This is a guest post from Moritz Beller from the Delft University of Technology in The Netherlands. His team produced amazing research on several million Travis CI builds, creating invaluable insights for us and, more importantly, the open source community as a whole. They’ve use the data they’ve collected in their research and turned it into an amazing project and build log treasure trove, TravisTorrent. Thank you! – Mathias Meyer, CEO
Last year in July, I had the great opportunity to pitch to readers of this blog what we researchers at the Delft University of Technology learned from analyzing 2+ million build logs on Travis CI. Today, I want to draw your attention to how easily you can discover interesting facts about Travis CI-enabled projects yourself, kickstart your career as a data miner, and possibly win an awesome prize to spend on Travis CI’s products.

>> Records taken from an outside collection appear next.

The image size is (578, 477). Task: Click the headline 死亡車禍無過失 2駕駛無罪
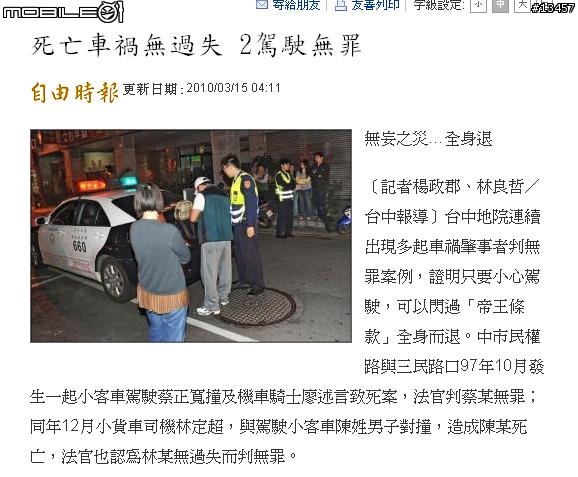pos(196,45)
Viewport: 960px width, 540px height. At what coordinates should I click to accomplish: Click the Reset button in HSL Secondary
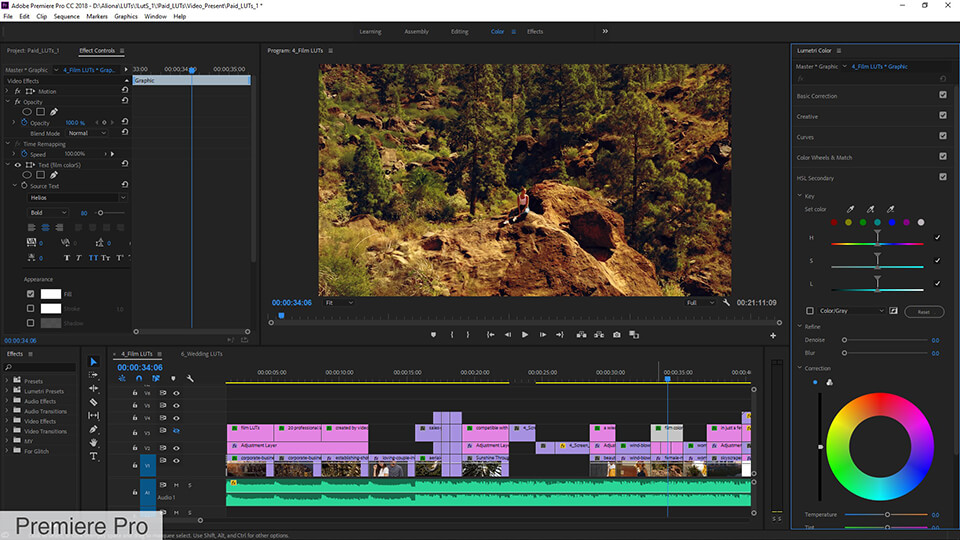pos(923,311)
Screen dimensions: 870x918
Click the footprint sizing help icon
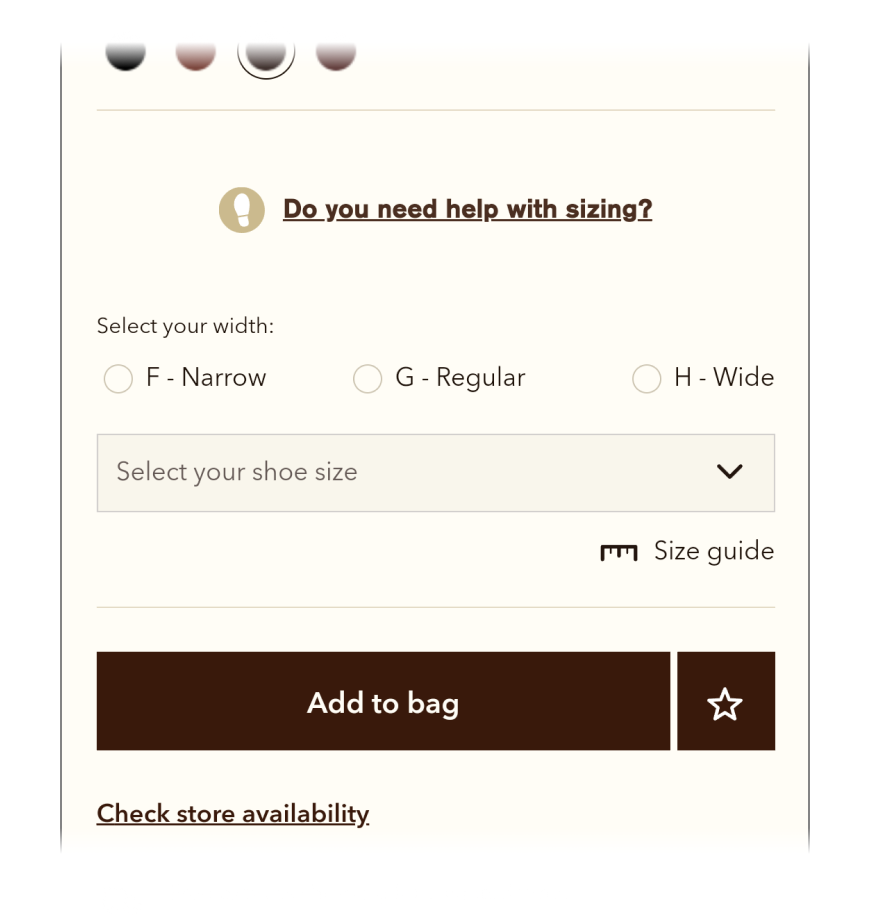(241, 210)
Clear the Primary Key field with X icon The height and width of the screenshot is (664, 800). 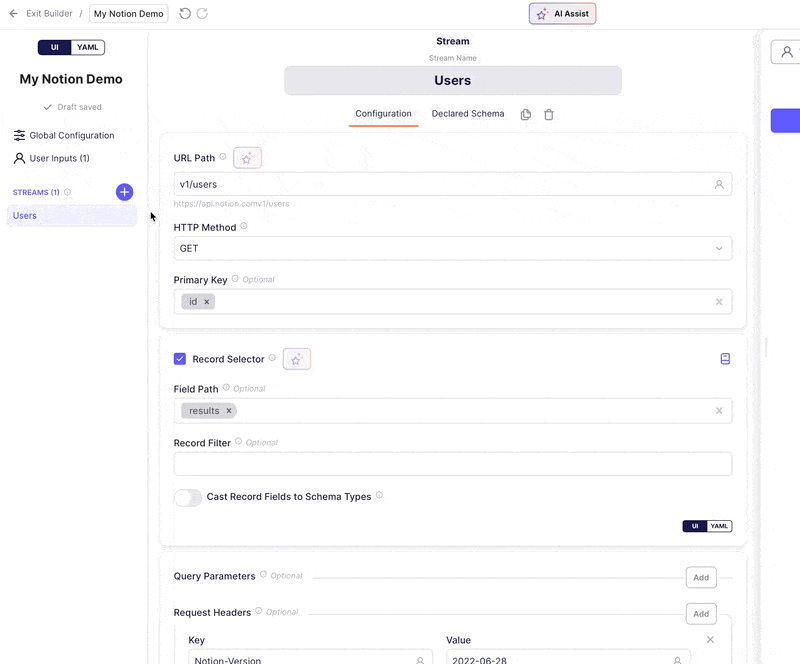click(x=719, y=301)
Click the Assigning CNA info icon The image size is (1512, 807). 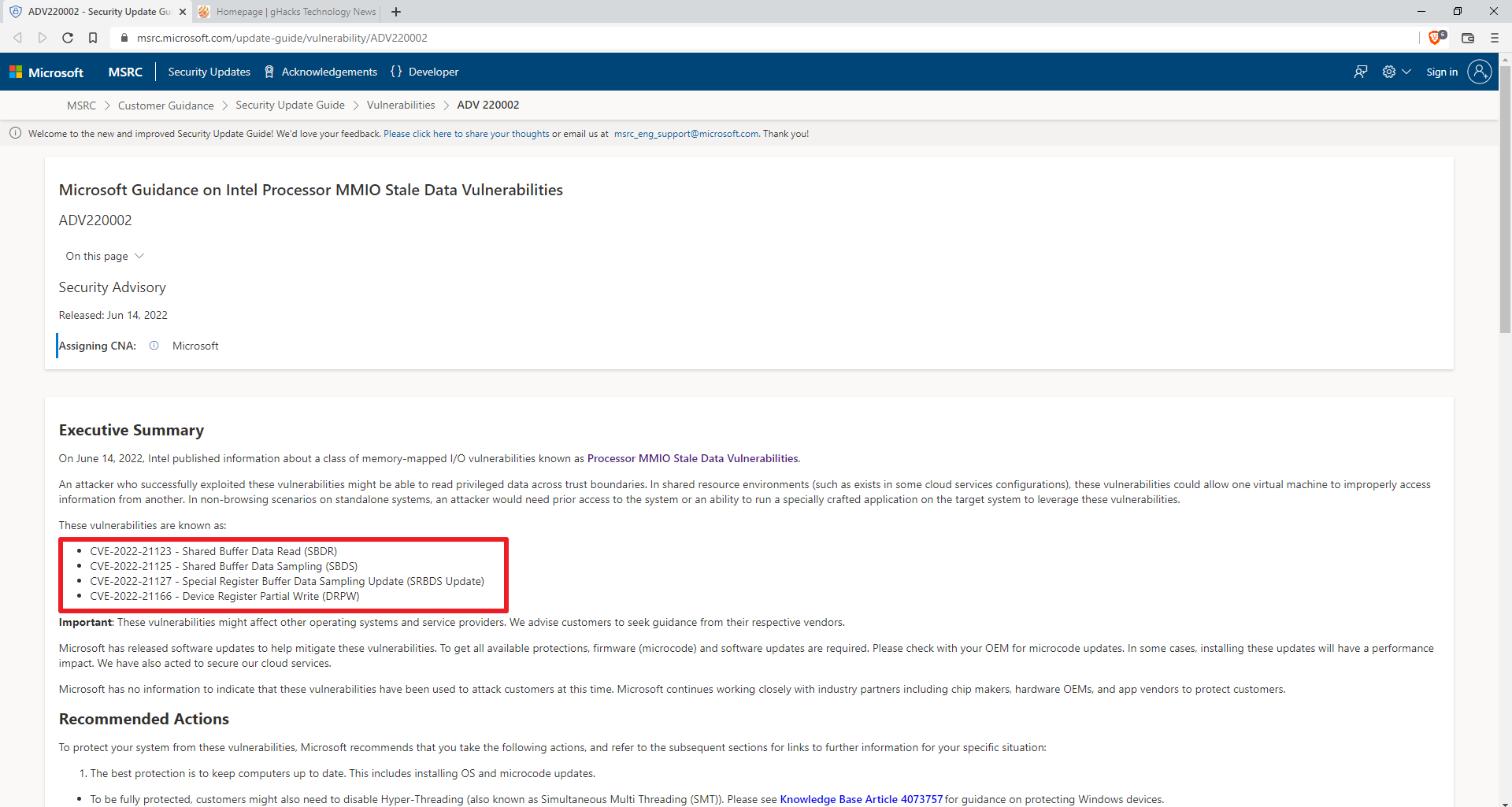point(154,346)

Every year since 2006, the Mining Software Repositories (MSR) conference has hosted a special track called the “Mining Challenge,” in which one common data set is made publicly available and everyone is invited to do their most daring and most creative research on it, write it down in a report, and send it in. In past years, the data sets were about the Gnome desktop project, GitHub, and StackExchange. Well, this year, the data set is on Travis CI, and more specifically its build logs, which are an invaluable and rich source of information that is often overlooked and not easy to extract in the first place. What’s more, maybe even your project is included in the data set.
The good news is: We have already done the parsing, and our data set TravisTorrent contains more than 60 facts for each of the 3,7 million Travis CI jobs included in the data set. These facts are very diverse data and they reach from which test failed, how many people contribute to a project to what its previous build was. Just to inspire you a bit, this data set allows you to find out how long builds are typically broken, whether this might have an adverse influence on the number of participating developers, or whether just one test might be responsible for breaking most of the builds, for example. The possibilities are almost endless.
Despite its enormous raw size of over 2 TB, working with the TravisTorrent data set is very easy, since the aggregated version relevant for the challenge is just 3.2 GB or a mere 200 MB when zipped. Moreover, we provide a MySQL web interface for your first steps and offer CSV and SQL download options. We also have extensive documentation for each of the columns we gather and if there are still questions, we have an active disqus community answering questions.
Taking part in the challenge is as easy as playing around with the data set and then submitting a paper on your findings. The deadline is February 20th and the paper may have at max 4 pages, so there is enough time left. As an additional bonus, Travis CI sponsors the mining challenge with a 200$ voucher.
Lastly, I want to stress that really everybody can take part. It is absolutely not necessary to have a university background. In fact, we welcome all contributions and to make sure everybody has the same chances, the identity of the authors will be blinded during review.